In a previous post on Badiou’s Theory of the Subject, I described how the subject disappears under the chain of the signifiers, and how the masses inhabit the dimension of the Lacanian real. In this post, I’m going to dig deeper into Badiou’s text by looking at his wrestling with the concept of contradiction and dialectic. The text opens with a discussion of dialectics, for which he defines as one of the four modes of philosophy.
Let me sketch out the four modes briefly, but its important to note that these paradigms change for Badiou throughout his career in philosophy. For example, his new book on the 20th century has radically altered this layout, but these remain interesting and helpful models nonetheless.
The four modes of philosophy are:
Materialist: privileges being over thinking.
Idealist: privileges thinking over being.
Dialectician: turns contradiction into the law of being
Metaphysician: turns identity into the law of being.
Yet, there is a single contradiction throughout these modes: that between being-in-itself and thinking. Philosophers have grappled with this contradiction historically by presenting five primary theses, from Berkley, Kant, Hegel, and then Marx, who is actually split in two versions of materialism. It’s also important to know Badiou’s allegiance to Marxism, as well as his willingness to surpass its laws and structures.
Thesis 1: Berkley’s metaphysical idealism – thinking has no sensible outside. All thought remains in the imaginary. Truth = coherence. This paradigm forecloses the dimension of the real.
Thesis 2: Kant’s transcendental metaphysics: the being of knowledge is excluded. Being-in-itself possesses the force of law for the transcendental subject.
Thesis 3: Hegel’s dialectic: argued that the interior produces its own exteriority. The local exteriorization is never anything but the effect of a global interiorization.
For Hegel, absolute knowledge is that moment of discourse when in a perfect non-contradiction up to and including the fact that it includes itself and explains itself. All truth in the Hegelian sphere is integral. In its Lacanian version, we find that error is the agent of truth. If Hegel makes a passage out of the local, he seeks to secure something in the whole, for which Badiou argues we must move beyond (Pg, 121).
Thesis 4: the materialist who posits truth in the realm of the imaginary. We escape truth by going beyond repetition.
Thesis 5: the materialist dialectic who argues that we must differentiate thought from sensible being. What is already there in the process of knowledge is taken from being, and not from an idea. There is a subjective essence of the true: it is never reached except by twisted pathways.
This inventory gives us four names for truth: coherence, repetition, totality, and torsion.
In this post, I want to develop a better idea of how Badious wrestles with contradiction in his development of the theory of the subject.
What is a contradiction?
1. First and foremost, it is a difference. Weak differences are that of places – and strong differences happen when one true discourse destroys another false discourse.
2. Difference is implicated qua correlation, the two are differentiated via this is the unity of the opposites that posits the one of the movement of the two, and the one of their effective divergence. Struggle then is defined as a correlation that ruins the One. The current class struggle (post May 68) is a weak struggle/contradiction, and is therefore not deducible from the weak correlation.

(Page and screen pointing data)
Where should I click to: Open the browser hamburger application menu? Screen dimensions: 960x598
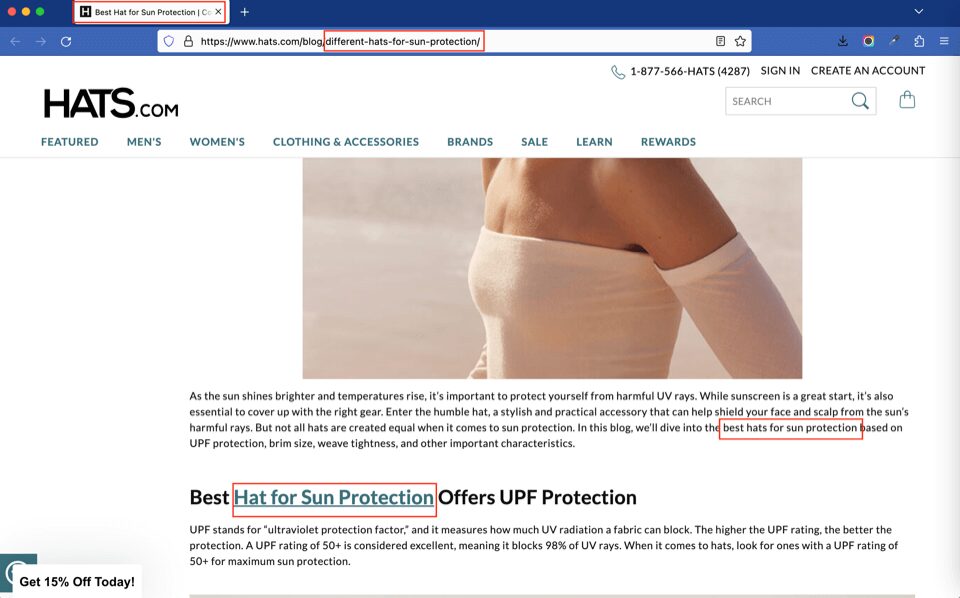944,41
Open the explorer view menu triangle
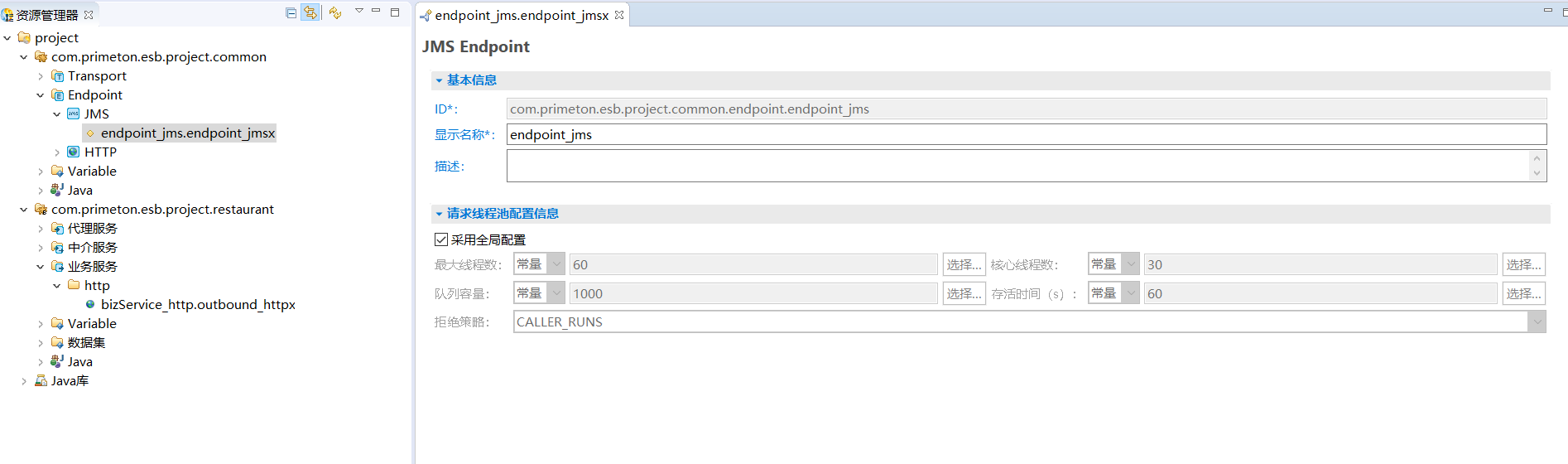Viewport: 1568px width, 464px height. pos(359,11)
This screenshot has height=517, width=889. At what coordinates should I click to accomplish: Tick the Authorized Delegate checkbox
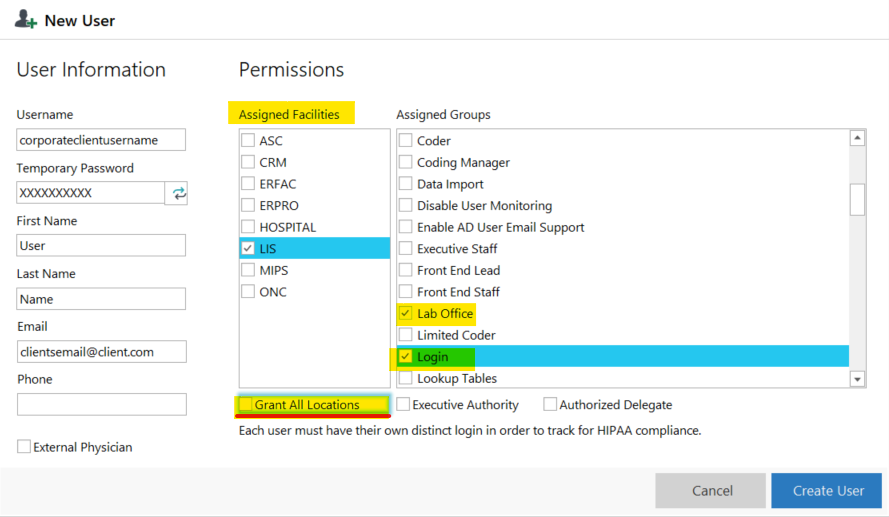click(550, 405)
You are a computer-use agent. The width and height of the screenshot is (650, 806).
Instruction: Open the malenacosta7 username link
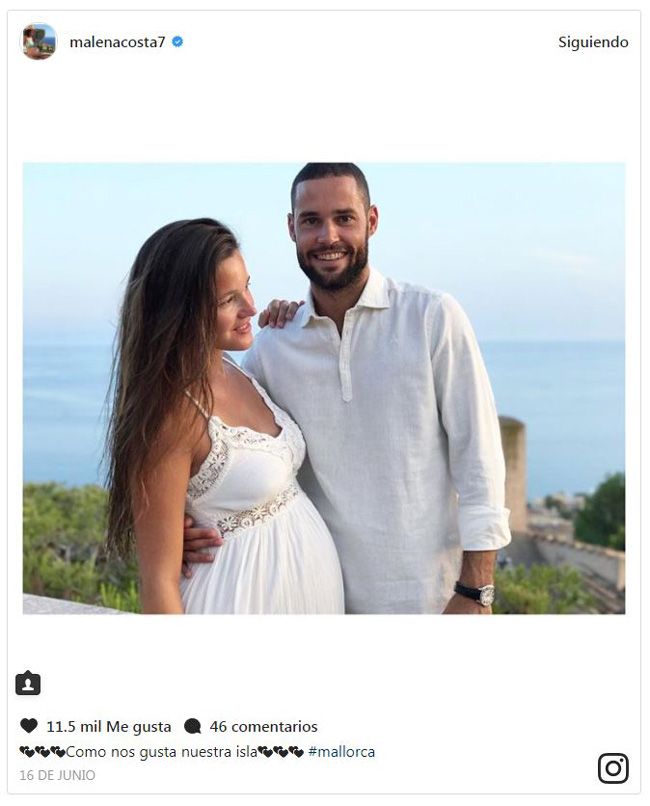pos(117,42)
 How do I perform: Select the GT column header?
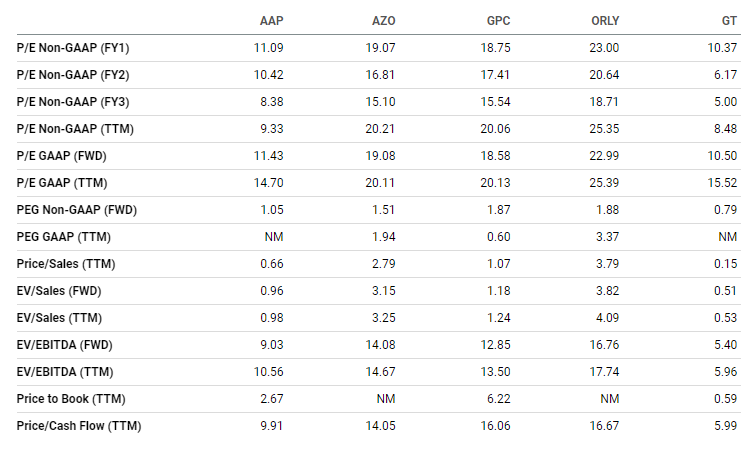[730, 21]
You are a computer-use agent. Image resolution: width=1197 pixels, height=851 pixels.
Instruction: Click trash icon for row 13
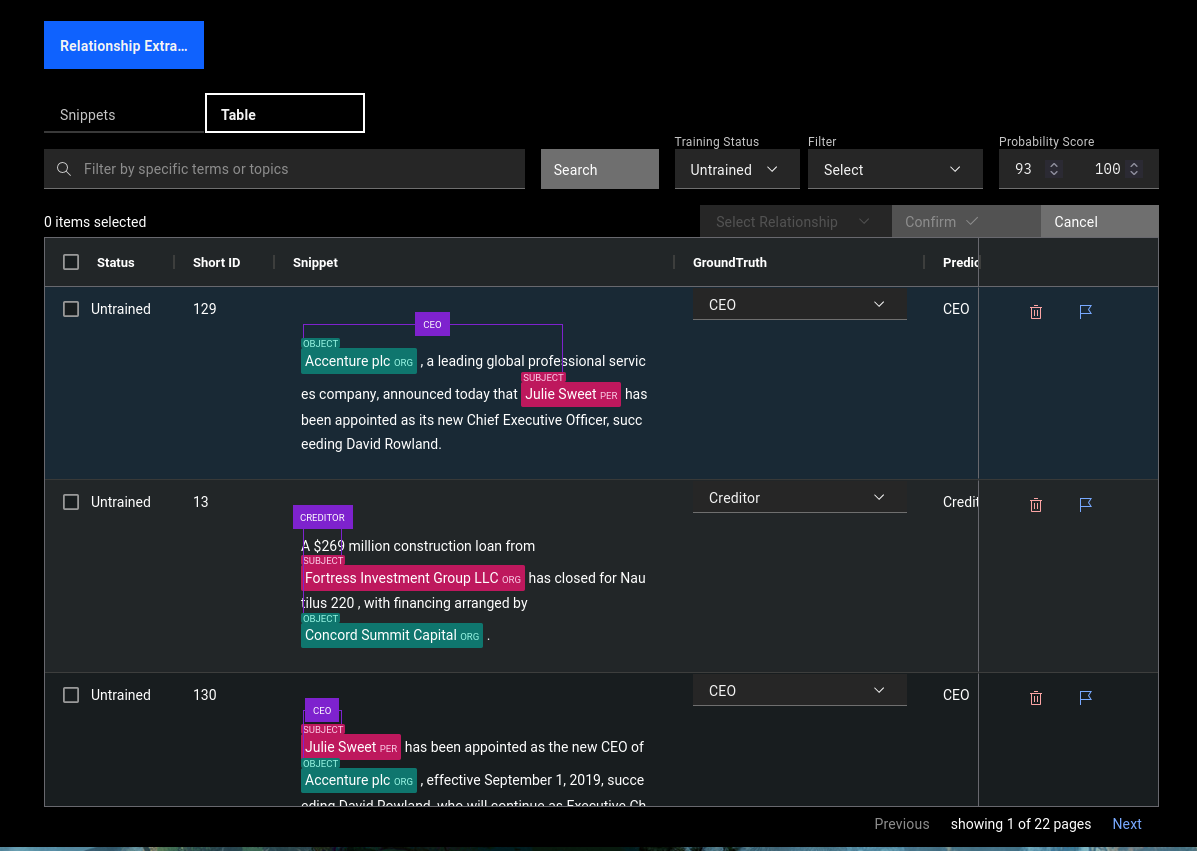pyautogui.click(x=1036, y=505)
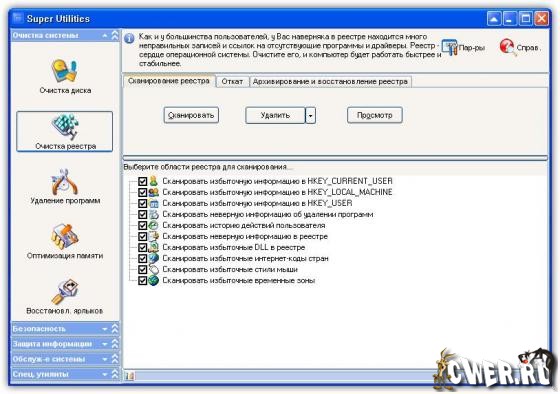The image size is (560, 394).
Task: Click the Просмотр button
Action: click(x=375, y=115)
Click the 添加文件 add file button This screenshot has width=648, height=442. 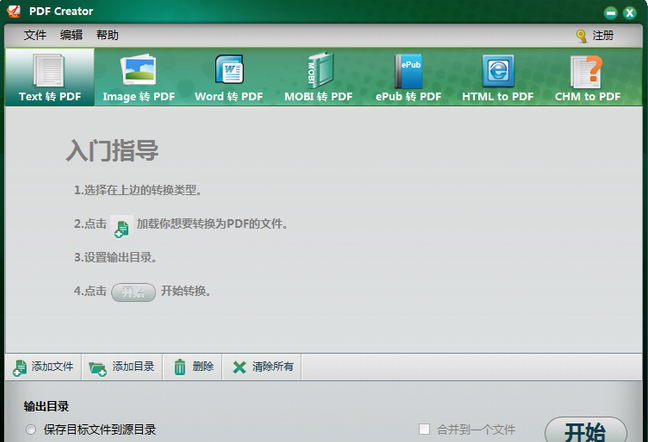43,367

**EXERCISE AIM**
Write the next part of the post on Badiou's Theory of the Subject, starting after its second point about contradiction.

**TASK ANSWER**
3. A contradiction is not the equilibrium of the two but is the law of their inequality. One term fixes the place, and one term is subjugated. The essence-in-becoming of the asymmetry is the inversion, not the invariance, of position. It is the advent, centered on the outplace, of a splace overthrown.
There are three components to a contradiction: difference, correlation, and position. We can inscribe in a dialectical bipolarity whether the contradiction is weak (structural), or strong (historical). As Badiou says, “every real dialectical process entangles a structural contradiction and a historical contradiction, affecting the same terms” (Pg, 25). The anchor point of the historical is the structural, which is the nodal point for the question of the subject.
A capitalist society is characterized by the contradiction between productive forces and social relations of production, and the contradiction results in the antagonism amongst social classes. Yet, Badiou claims, we need a Marxism beyond the contradiction of Bourgeoisie and Proletariat – i.e. beyond the law of contradiction.
Building on the master dialectician and poet Mallarme, where we find a trinity of dialectical machines: vanishing term, splitting, causality of lack — anxiety, Badiou posits that a dialectical sequence approaches its closure when the practical process carries its theory in its own wake, when it possesses in itself the active clarity of its temporal trace (Pg, 19). This concept of a “temporal trace” can be taken in two senses:
1. All that is needed is for one of the contradictions, the outplace, or splace to become the bearer of the intelligibility of the preceding sequence.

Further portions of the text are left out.